George is sobbing now, watching me rob his young and mostly innocent daughter. Oh, I know that she likes to party and have a good time. She’s probably kissed a few boys. She’s a pretty little thing.
But she's never been with a man like me.
Chapter Four
Robot
Kelly
All of my movements seem robotic. I don't know what I just agreed to. Do I have much of a choice? In a court of law, duress would negate my agreement.
But I guess that's the way that criminals do it. Some people say plata o plomo, silver or lead. He threatened me with lead. And because apparently my dad can't pay back the money, he's taking something in exchange.
Me.
I don't understand how I got here. I'm a college student. I just came home for the weekend to talk to my dad and make sure that he's okay.
Now I'm moving in with a Mafia don.
We're going to have a long talk about me going to school, because there's no way that my dad would ever condone me skipping a semester of school.
I laugh at myself, but the laughter has no humor in it. I can either drop out of school or be forced to watch my dad die at the hand of his former best friend. I imagine the blood spraying from my dad’s head onto our dining room table. I can almost smell the gun smoke rising from Uncle Iacopo’s weapon.
I nearly vomit.
When I was little, I thought my dad and Uncle Iacopo were superheroes, sort of vigilantes who fought against the system’s injustice. I'm old enough now to understand the spin that they put on everything, but there was a part of me who really believed that my dad was a superhero.
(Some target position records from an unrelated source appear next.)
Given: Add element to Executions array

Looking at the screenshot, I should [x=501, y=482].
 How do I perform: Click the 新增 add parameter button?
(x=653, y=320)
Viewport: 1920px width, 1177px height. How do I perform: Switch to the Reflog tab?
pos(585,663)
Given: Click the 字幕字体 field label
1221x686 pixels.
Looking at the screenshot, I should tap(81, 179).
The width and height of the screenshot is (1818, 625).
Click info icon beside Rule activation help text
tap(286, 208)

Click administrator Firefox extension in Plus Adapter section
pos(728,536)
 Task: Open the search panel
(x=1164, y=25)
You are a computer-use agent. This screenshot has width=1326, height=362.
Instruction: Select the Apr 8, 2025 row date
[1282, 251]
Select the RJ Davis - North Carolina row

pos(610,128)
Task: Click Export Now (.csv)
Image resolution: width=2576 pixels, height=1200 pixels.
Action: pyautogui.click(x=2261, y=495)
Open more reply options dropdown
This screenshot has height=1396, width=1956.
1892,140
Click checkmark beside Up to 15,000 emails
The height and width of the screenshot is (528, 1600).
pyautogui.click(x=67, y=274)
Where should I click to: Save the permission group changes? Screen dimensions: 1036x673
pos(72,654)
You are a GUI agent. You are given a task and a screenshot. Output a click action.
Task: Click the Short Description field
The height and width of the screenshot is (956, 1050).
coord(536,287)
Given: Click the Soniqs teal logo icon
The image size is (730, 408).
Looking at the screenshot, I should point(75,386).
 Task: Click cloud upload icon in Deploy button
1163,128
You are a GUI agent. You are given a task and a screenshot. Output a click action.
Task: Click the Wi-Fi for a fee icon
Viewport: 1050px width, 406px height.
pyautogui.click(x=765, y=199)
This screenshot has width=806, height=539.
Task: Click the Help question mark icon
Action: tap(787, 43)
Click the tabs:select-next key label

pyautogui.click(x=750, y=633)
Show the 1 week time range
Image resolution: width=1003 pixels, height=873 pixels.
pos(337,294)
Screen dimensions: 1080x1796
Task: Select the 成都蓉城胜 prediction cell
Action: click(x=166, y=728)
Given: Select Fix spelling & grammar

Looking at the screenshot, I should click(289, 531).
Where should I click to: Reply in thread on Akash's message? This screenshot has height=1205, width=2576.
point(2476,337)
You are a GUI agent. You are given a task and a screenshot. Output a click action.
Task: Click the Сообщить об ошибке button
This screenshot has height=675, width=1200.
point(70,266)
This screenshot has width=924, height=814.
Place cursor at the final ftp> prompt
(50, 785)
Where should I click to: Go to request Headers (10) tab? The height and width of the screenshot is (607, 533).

That part of me is dead. Now. Today.
I've just agreed to exchange myself for a man I don't really know. But I guess the die is cast. We're crossing the Rubicon right now.
Most of my stuff is at school, so I only have enough for a few days at home.
"Ready, Kelly?"
Iacopo's eyes are cold as he surveys my room. Yes, I had my dad paint the walls pink when I was five and was too lazy to change it. I have stuffed animals in the corner because they're collectible and I never wanted to get rid of them. I love my bear collection. My furniture was bought when I wanted to be every single Disney princess, so their faces are on everything. There are princess stickers on my bureau.
"This is the room of a child."
"A very lazy adult," I counter. "Plus I never cared enough to buy new stuff."